今回の資本業務提携では、KDDIが三菱商事とともにローソンの経営に携わります。ローソンの店頭でauのアクセサリーを、auショップでローソンの商品を取り扱う予定もあるとしますが、KDDIの高橋誠社長は「ローソンの店頭でauのスマホを売るために提携するのではない」と強調します。「今回の提携は、KDDIが持つ通信技術やテクノロジーを提供してローソンのビジネスを発展させ、魅力ある店舗にするのが目的。その結果としてKDDIが利益を得られればよい」と説明します。
さらに高橋社長は「コンビニは社会のインフラとなっており、平時だけでなく災害時も重要な役割を果たす。命、暮らし、心をつなぐコンビニとして、KDDIの持つ技術を活用して未来のコンビニを実現したい」と狙いを語ります。
まず狙っているのが、オンラインで商品を購入するECサイトの強化です。大手スーパーなどのECサービスは、届くまで早くても2時間はかかりますが、ローソンでは1万4000の店舗網を生かして最短15分で届けたいとし、「通信とテクノロジーで速さを武器にする」としました。
さらに、ローソンの店舗で提供するオンラインの相談サービスを充実させるとしています。ローソンの店頭にビデオ接客端末を設置し、家計などの金融相談や服薬相談、スマホのサポートなどをオンラインで受けられるようにする仕組みです。
ローソンの竹増貞信社長は「ローソンに端末を置けば、店頭でいろいろなサービスや相談が提供できるようになる。もし身内に介護が必要になったとしても、どこに相談すればよいか分からなくて困ってしまうが、ローソンに来て端末を操作すれば専門家とつながって相談できる」と説明しました。
高橋誠社長は「今後、人手不足はさらに深刻になる。これらの相談をオンライン化すれば、10店舗や20店舗を1人で任せられるようになる。オンラインといってもローソンには店員がいるので、分からないことは直接相談できるのがリアル店舗のメリット。コロナ禍でリモートが進んだが、コロナを経てやはりリアルがいいね、という意識になっている。
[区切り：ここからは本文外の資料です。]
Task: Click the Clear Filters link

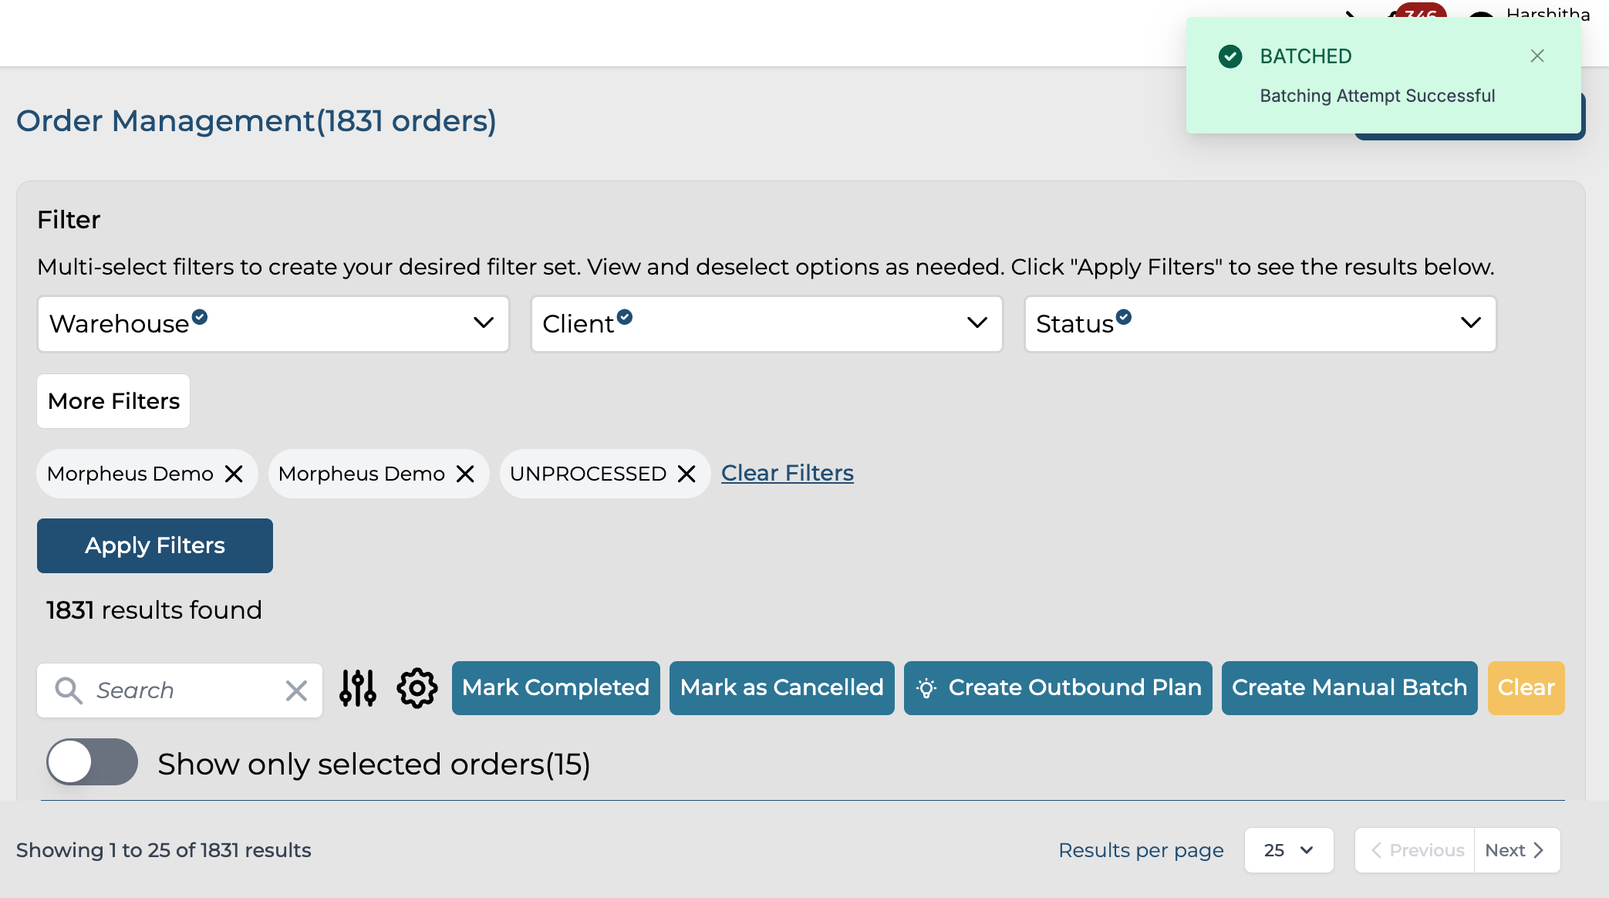Action: pyautogui.click(x=787, y=473)
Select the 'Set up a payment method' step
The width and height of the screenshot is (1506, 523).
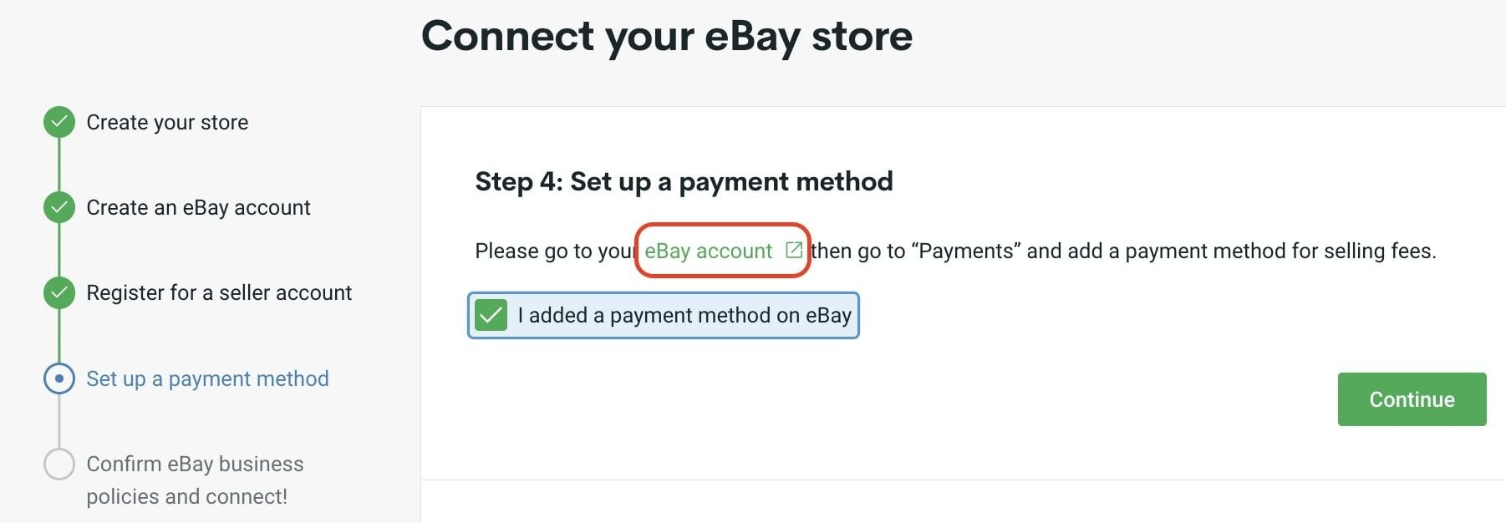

人口減でauショップも減っているが、全国を網羅しているローソンの店舗を活用したい」と語ります。
そのようなオンライン相談をするには、腰を落ち着けられるスペースがローソン店内に必要になりますが、現時点ではイートインのスペースぐらいしかないのが現状。その点に関して、竹増社長は「ローソンの店舗は30平米や40平米とスペースが限られているが、座って相談してもらえるように店舗を改良していく」としました。
ちなみに、ローソンがKDDIと資本業務提携することで、「ローソンではNTTドコモ系のd払いやdポイントが使えなくなる?」と思う人もいるかもしれませんが、そのような制約はしないとしました。